Using construction residual soil (RS) as the raw material, RS-derived zeolite (RSDZ) was prepared through a fusion-hydrothermal process. The adsorption performance and mechanisms of RSDZ for Pb 2+ , Zn 2+ , and Cu 2+ were investigated in single-component and competitive systems. The strong RSDZ X-ray diffraction peaks at 2θ = 12.47, 17.73, 21.65, 28.18, and 33.44°, together with the results of scanning electron microscopy and Fourier transform-infrared spectroscopy (FT-IR) indicated that NaP1 zeolite (Na 6 Al 6 SiO 32 ∙12H 2 O) was successfully synthesised. The Brunauer–Emmett–Teller surface area, average pore size, and cation exchange capacity increased from 9.03 m 2 ∙g −1 , 18.85 nm, and 0.12 meq∙g −1 to 47.77 m 2 ∙g −1 , 41.60 nm, and 0.61 meq∙g −1 , respectively, after the fusion-hydrothermal process.
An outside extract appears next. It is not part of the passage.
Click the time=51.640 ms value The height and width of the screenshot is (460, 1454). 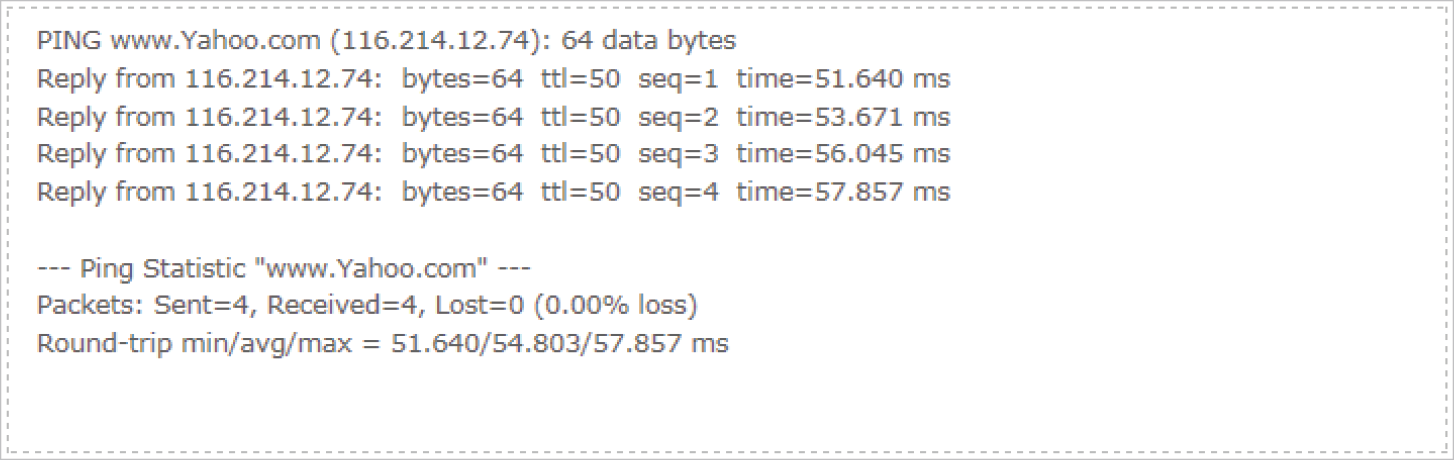click(844, 79)
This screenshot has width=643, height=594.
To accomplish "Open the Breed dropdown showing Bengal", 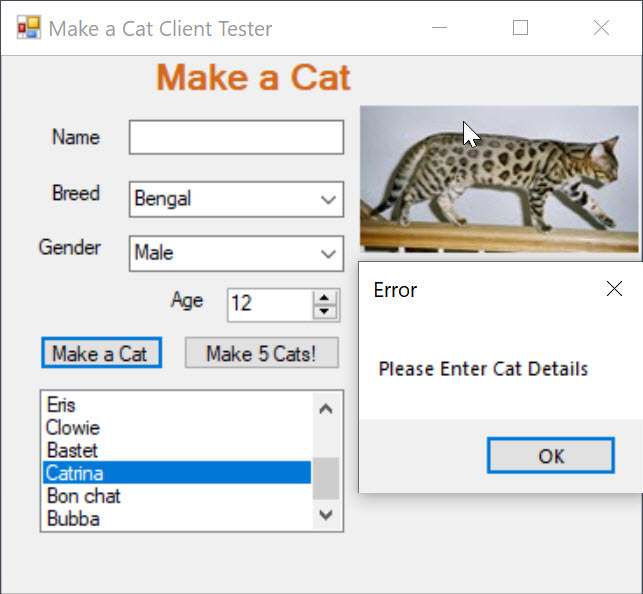I will pyautogui.click(x=236, y=199).
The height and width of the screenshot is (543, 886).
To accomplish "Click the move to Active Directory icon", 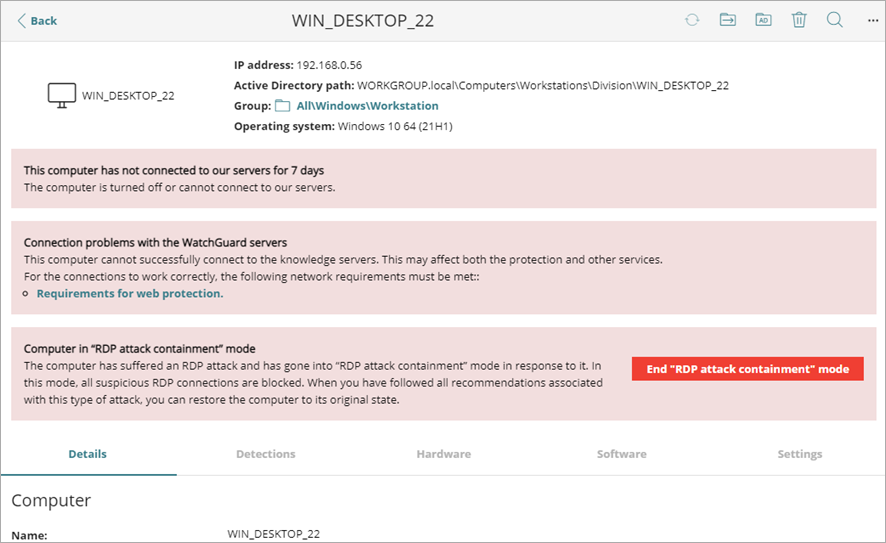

The maximum Langmuir adsorption capacity of RSDZ for Zn 2+ , Pb 2+ , and Cu 2+ in the unary systems was 0.37, 0.38, and 0.40 mmol·g −1 , respectively. Increasing the initial solution pH facilitated the adsorption reaction, and the adsorption performance was stable when pH > 3. The distribution coefficients in the binary and ternary systems indicated that RSDZ had greater affinity for Pb 2+ and Zn 2+ than for Cu 2+ due to the larger ionic radius and relative atomic weight of the former two cations. The relative affinity to Pb 2+ and Zn 2+ was related to their concentration, with more competitive adsorption of Pb 2+ at concentrations higher than 0.4 mmol·L −1 in binary systems and 0.25 mmol·L −1 in ternary systems. X-ray photoelectron spectroscopy and FT-IR analyses indicated that ion exchange was the main mechanism involved in the adsorption of heavy metal ions by RSDZ, accompanied by ligand exchange.